» **Vérifier sa compréhension**
• A. D'après la décision de justice, à quelle date l'ordonnance de clôture a-t-elle été rendue ?
• B. Poursuivez la décision de justice à partir de sa dernière phrase.

» **Texte source**
■ ■ ■

L'ordonnance de clôture a été rendue le 23 avril 2024.

MOTIFS DE LA DÉCISION :

Sur l'intérêt à agir de M. [H] et la société Exeest :

A la fin de ses conclusions, la société Ekestrian soulève l'absence d'intérêt à agir de M. [H] et la société Exeest en rétractation de l'ordonnance sur requête rendue le 7 février 2023 compte tenu du fait que cette ordonnance n'ayant pu être exécutée, elle ne fait pas grief.

Les intimés rétorquent qu'ils ont évidemment intérêt à agir dans la mesure où l'ordonnance dont ils sollicitent la rétractation a été rendue à leur encontre et que son exécution partielle est sans incidence sur l'intérêt à agir de la personne contre laquelle elle a été rendue.

Sur ce,

L'article 31 du code de procédure civile dispose que l'action est ouverte à tous ceux qui ont un intérêt légitime au succès ou au rejet d'une prétention, sous réserve des cas dans lesquels la loi attribue le droit d'agir aux seules personnes qu'elle qualifie pour élever ou combattre une prétention, ou pour défendre un intérêt déterminé.

L'alinéa 2 de l'article 496 du même code indique quant à lui que s'il est fait droit à la requête, tout intéressé peut en référer au juge qui a rendu l'ordonnance.

M. [H] et la société Exeest Paris, en tant que personnes concernées, non seulement comme celles devant supporter la mesure, mais aussi comme celles visées par l'éventuelle action au fond, ont bien un intérêt à solliciter la rétraction de l'ordonnance rendue sur requête dans ces conditions.

Par ailleurs, la cour n'étant tenue d'apprécier les mérites de la requête qu'au regard des seules conditions de l'article 145 du code de procédure civile, sont sans incidence sur cette appréciation les résultats de l'exécution des mesures sollicitées par la requérante.

Le moyen tiré de l'absence d'intérêt à agir du fait de l'échec de la mise en 'uvre des mesures sera donc rejeté.

Sur la rétractation :

La société Ekestrian sollicite l'infirmation de l'ordonnance du 18 octobre 2023 et le débouté de M. [H] et la société Exeest de leur demande de rétractation de l'ordonnance sur requête du 7 février 2023.

■ ■ ■

» **Contenu des données**
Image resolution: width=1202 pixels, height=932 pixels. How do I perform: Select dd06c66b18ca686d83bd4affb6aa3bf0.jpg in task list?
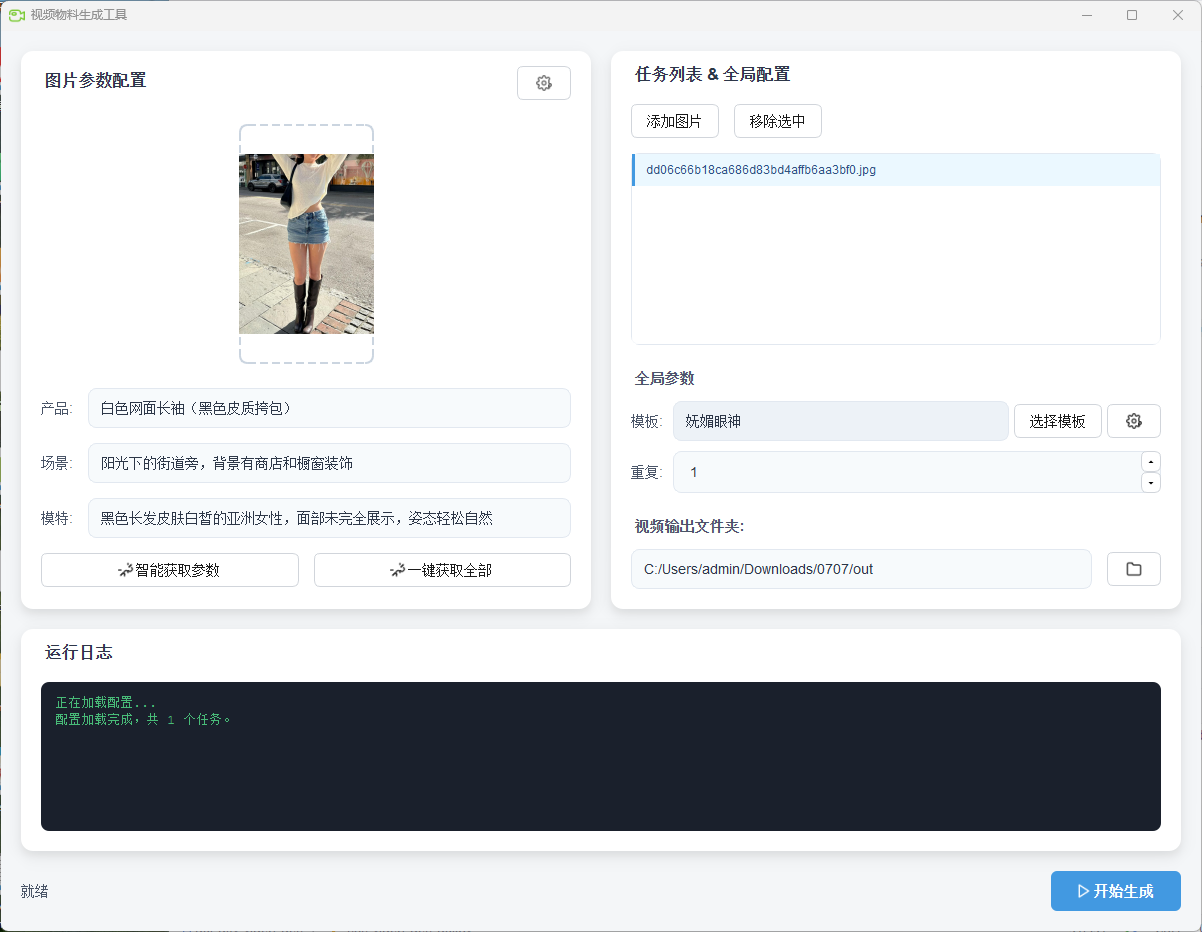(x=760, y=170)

■ ■ ■

» **Réponses par consigne**
• A. Le 23 avril 2024.

• B.
Elle relate tout d'abord les circonstances de sa création en 2011 et de son développement, du lancement à la fin 2016 de la vente en ligne d'embryons et de 'foals' (poulains de moins d'1 an), de sa croissance l'ayant fait passer du statut de start-up à celui de scale-up (entreprise en croissance continue de plus de 2 chiffres), et de la création de son réseau unique de propriétaires de juments et de chevaux de sport d'exception, de toutes nationalités, parmi des millions de propriétaires dans le monde du cheval.

Elle expose ensuite comment, dans le cadre de la publication de son offre de recrutement d'un responsable commercial, M. [H] a manifesté une très grande motivation, de sorte que bien que ne disposant d'aucune expérience professionnelle dans le domaine équestre, il a été embauché le 6 janvier 2020, signant un contrat l'obligeant à la confidentialité.

Elle fait état des difficultés rencontrées, M. [H] ayant annoncé à 2 reprises vouloir repartir travailler dans le secteur de la vente alimentaire et ayant fait en sorte de ne se servir que des ses outils (ordinateur et téléphone) personnels, ayant conduit à son licenciement qui suite à une contestation, donnera lieu à la signature d'un protocole transactionnel aux termes duquel il s'engageait notamment à ne conserver aucune copie.

Or indique-t-elle, à peine cet engagement pris, M. [H] s'est attaché à déployer une activité directement concurrente à la sienne, de vente en ligne d'embryons équins, en s'adressant exactement aux partenaires qu'elle avait choisis, particulièrement confidentiels.

Elle soutient que M. [H] a ciblé parmi les meilleurs chevaux de son portefeuille, 80 % des juments présentées appartenant à ses 20 meilleurs partenaires.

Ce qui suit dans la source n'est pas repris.